Goal of the exercise:
Begin at the line that contains "This screenshot has height=727, width=942." and reproduce it along with every line after it to the end of the listing; skip any pictures.

Material for this exercise:
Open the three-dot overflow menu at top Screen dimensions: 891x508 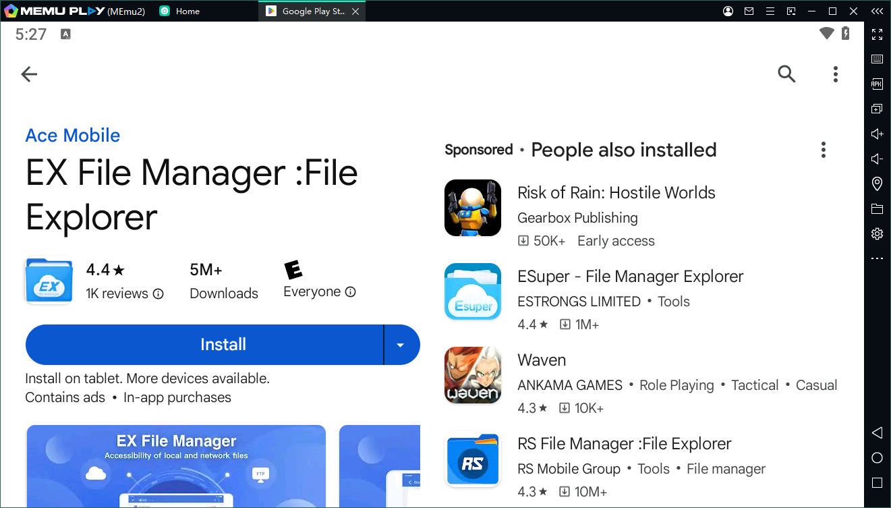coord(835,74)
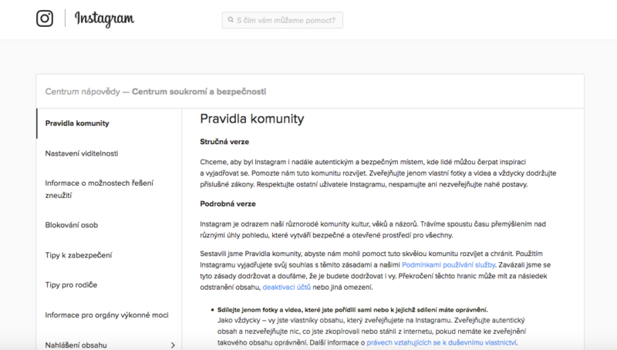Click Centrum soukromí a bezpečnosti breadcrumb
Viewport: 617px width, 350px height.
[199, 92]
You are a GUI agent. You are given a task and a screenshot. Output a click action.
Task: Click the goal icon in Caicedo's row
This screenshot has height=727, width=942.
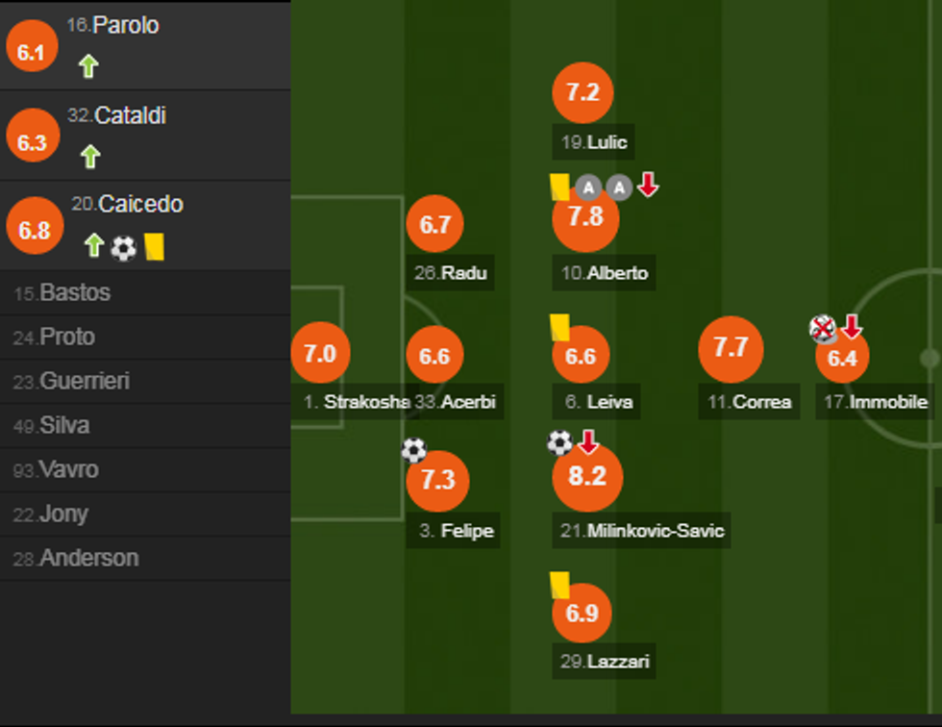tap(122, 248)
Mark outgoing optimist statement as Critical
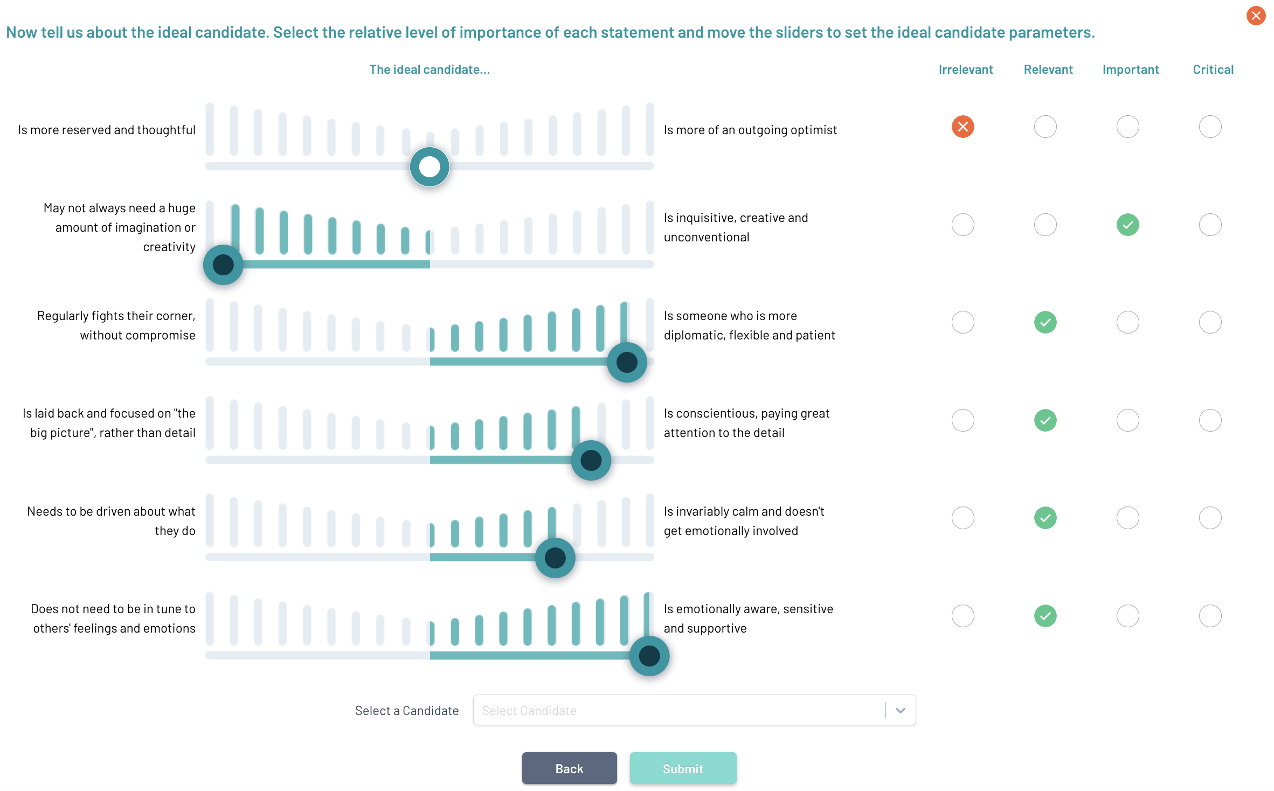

Expected answer:
This screenshot has height=727, width=942.
tap(122, 248)
Mark outgoing optimist statement as Critical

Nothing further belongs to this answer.